[[ RECORDS TO PROCESS open ]]

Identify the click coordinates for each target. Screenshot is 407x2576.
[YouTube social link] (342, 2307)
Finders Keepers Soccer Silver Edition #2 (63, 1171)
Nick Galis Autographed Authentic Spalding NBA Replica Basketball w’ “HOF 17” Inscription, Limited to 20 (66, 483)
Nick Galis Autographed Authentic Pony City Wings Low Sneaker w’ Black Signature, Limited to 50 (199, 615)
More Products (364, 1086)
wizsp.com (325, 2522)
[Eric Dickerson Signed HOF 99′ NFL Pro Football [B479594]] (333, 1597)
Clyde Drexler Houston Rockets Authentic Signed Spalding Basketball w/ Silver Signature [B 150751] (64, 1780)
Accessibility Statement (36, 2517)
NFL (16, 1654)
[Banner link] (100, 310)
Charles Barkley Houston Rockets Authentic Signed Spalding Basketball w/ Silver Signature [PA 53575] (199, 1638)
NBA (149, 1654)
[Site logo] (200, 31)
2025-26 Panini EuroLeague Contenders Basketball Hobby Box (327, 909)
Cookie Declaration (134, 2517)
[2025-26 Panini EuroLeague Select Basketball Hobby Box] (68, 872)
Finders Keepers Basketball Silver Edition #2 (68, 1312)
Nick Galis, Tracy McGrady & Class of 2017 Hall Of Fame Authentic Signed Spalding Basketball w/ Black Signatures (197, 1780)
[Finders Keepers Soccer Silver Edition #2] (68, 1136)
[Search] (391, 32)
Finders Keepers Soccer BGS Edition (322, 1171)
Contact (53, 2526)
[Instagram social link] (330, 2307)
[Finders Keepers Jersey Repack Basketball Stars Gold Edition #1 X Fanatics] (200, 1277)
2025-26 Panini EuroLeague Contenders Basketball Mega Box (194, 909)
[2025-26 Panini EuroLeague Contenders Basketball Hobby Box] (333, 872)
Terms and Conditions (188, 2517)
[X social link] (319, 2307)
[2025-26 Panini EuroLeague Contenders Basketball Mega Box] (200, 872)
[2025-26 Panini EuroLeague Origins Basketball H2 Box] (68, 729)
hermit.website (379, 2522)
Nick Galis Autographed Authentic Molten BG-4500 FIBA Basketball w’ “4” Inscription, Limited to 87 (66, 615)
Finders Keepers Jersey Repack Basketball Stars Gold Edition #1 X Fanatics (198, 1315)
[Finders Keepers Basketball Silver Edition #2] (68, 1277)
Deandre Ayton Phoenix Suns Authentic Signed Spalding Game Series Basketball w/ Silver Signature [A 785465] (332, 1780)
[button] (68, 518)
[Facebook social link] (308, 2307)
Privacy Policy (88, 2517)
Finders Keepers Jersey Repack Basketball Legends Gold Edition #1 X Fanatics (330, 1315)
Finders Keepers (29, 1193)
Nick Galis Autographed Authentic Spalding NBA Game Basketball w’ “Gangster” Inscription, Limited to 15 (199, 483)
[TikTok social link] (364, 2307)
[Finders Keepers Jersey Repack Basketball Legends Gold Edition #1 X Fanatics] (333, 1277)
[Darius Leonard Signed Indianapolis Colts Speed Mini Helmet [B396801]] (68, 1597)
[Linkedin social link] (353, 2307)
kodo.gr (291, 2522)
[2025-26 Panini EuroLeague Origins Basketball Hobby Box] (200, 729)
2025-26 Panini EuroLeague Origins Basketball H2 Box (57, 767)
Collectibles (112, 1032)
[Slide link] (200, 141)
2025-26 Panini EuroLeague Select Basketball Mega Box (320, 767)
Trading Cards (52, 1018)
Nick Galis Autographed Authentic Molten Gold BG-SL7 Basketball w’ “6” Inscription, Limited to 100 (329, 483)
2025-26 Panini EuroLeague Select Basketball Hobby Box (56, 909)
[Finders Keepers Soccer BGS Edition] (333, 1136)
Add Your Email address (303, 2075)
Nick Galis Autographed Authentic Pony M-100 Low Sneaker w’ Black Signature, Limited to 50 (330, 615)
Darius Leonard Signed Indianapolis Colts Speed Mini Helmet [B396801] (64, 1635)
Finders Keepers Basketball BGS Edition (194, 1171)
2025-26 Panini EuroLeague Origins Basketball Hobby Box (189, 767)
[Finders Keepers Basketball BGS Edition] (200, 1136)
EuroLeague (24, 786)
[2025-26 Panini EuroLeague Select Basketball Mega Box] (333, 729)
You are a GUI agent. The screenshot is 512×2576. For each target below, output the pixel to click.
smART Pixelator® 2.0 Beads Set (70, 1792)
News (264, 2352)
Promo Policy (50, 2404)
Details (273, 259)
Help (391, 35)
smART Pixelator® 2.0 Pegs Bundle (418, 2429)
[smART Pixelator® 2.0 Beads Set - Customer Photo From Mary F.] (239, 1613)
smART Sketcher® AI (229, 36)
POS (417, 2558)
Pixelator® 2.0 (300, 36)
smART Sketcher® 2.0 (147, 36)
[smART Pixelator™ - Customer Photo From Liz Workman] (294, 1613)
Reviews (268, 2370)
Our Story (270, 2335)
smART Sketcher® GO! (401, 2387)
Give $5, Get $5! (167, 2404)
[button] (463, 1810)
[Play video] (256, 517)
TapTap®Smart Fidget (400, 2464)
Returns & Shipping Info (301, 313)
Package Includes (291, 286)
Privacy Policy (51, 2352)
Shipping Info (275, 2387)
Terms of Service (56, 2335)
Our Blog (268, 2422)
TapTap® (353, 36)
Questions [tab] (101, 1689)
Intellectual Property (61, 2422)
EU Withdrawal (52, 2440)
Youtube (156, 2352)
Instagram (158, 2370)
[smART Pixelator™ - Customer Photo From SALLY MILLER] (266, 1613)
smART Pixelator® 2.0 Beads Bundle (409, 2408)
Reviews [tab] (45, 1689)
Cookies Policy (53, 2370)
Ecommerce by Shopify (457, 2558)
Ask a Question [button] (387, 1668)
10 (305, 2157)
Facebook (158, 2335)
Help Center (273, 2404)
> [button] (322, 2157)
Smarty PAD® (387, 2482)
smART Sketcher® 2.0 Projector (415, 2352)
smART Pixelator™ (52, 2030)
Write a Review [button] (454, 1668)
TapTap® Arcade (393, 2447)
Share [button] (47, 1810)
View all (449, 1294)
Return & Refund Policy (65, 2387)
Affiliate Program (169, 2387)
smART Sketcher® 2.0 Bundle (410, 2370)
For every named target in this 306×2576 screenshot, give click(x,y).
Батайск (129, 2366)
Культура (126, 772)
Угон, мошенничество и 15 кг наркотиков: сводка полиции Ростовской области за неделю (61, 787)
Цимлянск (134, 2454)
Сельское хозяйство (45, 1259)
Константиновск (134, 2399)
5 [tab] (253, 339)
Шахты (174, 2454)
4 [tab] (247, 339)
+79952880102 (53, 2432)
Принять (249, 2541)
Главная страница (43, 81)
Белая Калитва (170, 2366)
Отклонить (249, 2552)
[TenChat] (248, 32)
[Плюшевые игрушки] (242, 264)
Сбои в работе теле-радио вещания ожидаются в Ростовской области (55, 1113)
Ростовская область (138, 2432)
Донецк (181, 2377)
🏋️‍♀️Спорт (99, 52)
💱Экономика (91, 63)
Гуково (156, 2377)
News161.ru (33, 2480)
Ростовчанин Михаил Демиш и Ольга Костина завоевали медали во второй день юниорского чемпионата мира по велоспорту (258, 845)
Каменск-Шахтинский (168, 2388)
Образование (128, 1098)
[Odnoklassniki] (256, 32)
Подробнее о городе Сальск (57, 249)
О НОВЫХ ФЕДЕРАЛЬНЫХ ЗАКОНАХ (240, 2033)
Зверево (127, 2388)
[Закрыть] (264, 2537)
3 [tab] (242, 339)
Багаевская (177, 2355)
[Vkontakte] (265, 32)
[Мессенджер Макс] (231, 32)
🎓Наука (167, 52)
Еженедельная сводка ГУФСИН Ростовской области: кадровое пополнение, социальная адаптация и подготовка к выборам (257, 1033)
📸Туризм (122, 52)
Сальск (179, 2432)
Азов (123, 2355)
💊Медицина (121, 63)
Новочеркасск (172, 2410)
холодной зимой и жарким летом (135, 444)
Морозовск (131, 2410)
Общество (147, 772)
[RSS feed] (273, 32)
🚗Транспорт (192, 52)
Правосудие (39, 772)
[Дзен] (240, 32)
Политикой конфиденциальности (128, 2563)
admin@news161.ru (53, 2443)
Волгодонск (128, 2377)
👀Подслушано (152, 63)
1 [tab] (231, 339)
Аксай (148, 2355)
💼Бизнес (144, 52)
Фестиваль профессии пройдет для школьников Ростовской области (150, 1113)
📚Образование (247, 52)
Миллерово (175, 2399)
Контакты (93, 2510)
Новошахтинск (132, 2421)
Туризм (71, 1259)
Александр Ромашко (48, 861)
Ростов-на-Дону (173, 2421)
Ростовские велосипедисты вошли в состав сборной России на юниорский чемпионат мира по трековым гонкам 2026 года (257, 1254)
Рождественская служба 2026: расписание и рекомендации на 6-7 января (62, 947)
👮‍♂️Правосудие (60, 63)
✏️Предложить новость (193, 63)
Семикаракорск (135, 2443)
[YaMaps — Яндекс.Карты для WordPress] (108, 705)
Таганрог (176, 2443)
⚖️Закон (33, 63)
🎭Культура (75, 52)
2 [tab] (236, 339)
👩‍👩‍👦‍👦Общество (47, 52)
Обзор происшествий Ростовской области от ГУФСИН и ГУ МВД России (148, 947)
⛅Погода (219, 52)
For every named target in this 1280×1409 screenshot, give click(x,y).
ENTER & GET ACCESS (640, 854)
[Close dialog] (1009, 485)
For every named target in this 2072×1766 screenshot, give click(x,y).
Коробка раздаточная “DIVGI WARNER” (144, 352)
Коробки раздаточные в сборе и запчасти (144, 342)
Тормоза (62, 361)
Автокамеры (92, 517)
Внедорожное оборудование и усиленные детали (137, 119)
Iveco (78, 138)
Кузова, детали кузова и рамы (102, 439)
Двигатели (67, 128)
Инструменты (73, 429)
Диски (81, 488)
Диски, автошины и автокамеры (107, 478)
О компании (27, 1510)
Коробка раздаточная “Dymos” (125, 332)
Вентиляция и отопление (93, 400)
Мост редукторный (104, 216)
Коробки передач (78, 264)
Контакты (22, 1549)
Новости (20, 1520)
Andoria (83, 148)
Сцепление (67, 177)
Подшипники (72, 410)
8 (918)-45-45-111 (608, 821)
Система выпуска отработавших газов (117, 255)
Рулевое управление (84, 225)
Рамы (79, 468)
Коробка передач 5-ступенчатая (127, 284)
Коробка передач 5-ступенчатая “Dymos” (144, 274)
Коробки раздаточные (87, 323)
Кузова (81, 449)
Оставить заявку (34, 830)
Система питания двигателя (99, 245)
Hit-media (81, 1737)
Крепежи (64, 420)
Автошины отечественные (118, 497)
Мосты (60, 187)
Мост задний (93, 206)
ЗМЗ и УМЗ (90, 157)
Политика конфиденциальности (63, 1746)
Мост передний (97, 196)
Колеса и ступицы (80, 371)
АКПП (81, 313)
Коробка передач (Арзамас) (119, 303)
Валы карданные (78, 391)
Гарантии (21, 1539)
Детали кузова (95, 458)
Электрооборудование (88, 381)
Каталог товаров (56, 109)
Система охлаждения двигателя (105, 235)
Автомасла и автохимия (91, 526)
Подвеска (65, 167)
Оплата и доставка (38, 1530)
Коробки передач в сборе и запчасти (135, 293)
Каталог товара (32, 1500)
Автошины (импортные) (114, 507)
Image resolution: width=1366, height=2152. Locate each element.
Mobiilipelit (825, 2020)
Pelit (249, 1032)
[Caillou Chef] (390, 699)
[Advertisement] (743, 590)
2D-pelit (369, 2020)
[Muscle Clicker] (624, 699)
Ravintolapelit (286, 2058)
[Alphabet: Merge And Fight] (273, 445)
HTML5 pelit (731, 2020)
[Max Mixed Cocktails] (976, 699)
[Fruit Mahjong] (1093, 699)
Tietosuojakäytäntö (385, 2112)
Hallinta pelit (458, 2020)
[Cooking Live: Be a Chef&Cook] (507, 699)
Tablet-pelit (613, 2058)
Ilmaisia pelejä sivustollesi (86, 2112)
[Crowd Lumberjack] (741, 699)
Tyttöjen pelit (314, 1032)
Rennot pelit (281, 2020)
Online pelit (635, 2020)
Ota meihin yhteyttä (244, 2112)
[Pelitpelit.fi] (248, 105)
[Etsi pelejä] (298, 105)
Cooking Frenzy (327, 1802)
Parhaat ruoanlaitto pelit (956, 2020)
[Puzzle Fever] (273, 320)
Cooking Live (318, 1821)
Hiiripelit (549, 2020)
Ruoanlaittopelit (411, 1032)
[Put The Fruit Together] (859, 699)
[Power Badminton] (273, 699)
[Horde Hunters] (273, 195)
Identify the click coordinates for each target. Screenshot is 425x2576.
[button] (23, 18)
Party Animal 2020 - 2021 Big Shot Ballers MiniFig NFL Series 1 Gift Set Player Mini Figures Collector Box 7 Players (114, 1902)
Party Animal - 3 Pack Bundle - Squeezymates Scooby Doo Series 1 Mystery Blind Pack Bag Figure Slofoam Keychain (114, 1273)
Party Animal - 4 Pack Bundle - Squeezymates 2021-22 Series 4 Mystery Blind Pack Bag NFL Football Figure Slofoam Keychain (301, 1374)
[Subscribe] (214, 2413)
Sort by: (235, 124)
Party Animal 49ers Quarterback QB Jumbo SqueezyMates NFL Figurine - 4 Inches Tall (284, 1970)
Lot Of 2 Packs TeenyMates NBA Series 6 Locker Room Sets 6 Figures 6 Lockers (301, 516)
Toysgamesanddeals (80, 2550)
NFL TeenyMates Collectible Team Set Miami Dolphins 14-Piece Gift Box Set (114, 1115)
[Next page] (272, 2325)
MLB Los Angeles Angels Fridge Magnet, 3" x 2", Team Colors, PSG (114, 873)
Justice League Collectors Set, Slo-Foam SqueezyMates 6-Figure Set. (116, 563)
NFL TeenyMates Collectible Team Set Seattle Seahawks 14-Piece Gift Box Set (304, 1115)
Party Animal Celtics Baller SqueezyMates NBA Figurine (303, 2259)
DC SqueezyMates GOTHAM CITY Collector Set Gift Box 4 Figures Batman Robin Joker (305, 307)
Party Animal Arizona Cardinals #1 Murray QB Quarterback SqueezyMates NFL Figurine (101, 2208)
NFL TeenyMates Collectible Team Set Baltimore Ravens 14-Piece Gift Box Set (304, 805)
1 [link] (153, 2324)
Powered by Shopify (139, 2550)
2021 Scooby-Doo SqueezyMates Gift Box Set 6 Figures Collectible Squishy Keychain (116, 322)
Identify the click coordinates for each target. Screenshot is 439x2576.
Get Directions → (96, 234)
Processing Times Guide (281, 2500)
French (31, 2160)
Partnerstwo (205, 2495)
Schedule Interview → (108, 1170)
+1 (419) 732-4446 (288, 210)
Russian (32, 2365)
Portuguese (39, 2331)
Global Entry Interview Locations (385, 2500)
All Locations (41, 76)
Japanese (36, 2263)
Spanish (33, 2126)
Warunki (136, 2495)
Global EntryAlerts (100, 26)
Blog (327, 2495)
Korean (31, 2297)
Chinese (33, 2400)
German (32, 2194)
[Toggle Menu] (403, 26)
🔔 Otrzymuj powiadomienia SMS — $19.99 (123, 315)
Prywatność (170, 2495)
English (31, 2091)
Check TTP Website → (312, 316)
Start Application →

[[ RECORDS TO PROCESS closed ]]

» **TASK STATEMENT**
Taking the lines above, repeat exactly those from the line that contains "Help (391, 35)" through the line that contains "Give $5, Get $5! (167, 2404)", and both of those lines as well. Include nothing else.

» **EXERCISE RESPONSE**
Help (391, 35)
smART Pixelator® 2.0 Pegs Bundle (418, 2429)
[smART Pixelator® 2.0 Beads Set - Customer Photo From Mary F.] (239, 1613)
smART Sketcher® AI (229, 36)
POS (417, 2558)
Pixelator® 2.0 (300, 36)
smART Sketcher® 2.0 (147, 36)
[smART Pixelator™ - Customer Photo From Liz Workman] (294, 1613)
Reviews (268, 2370)
Our Story (270, 2335)
smART Sketcher® GO! (401, 2387)
Give $5, Get $5! (167, 2404)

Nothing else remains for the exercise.